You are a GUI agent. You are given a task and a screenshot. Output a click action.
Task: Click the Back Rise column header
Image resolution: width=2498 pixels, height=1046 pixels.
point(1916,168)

────────

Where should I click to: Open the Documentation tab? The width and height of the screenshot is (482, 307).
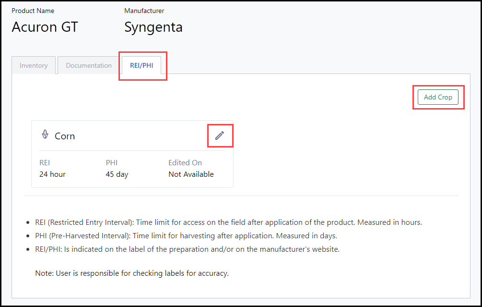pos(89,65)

────────

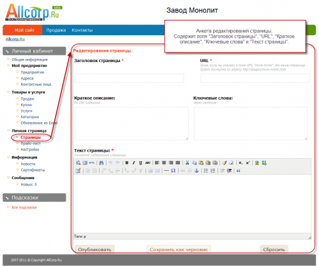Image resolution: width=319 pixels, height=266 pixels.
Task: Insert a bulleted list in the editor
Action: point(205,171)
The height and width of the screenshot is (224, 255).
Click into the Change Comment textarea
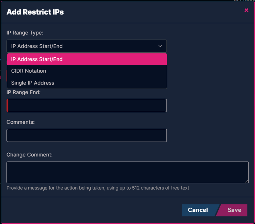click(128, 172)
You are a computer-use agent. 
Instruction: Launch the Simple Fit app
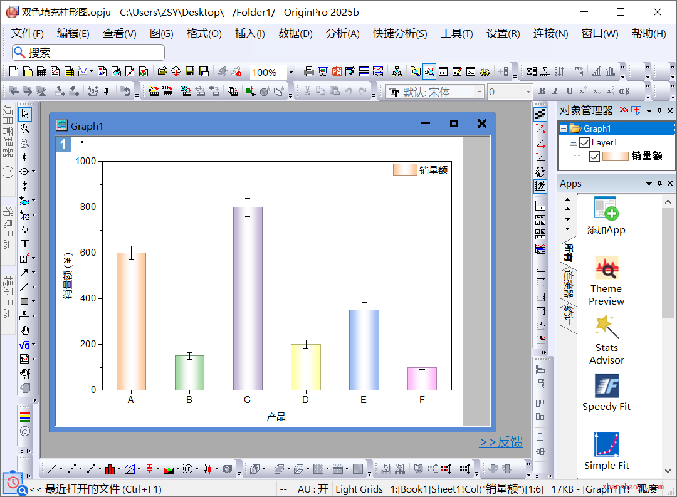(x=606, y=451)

────────

Wherever a line above contains "agent", copy that line.

## ANSWER TO THIS PROBLEM
You are a GUI agent. You are given a task and a screenshot. Output a click action.
You are a computer-use agent. 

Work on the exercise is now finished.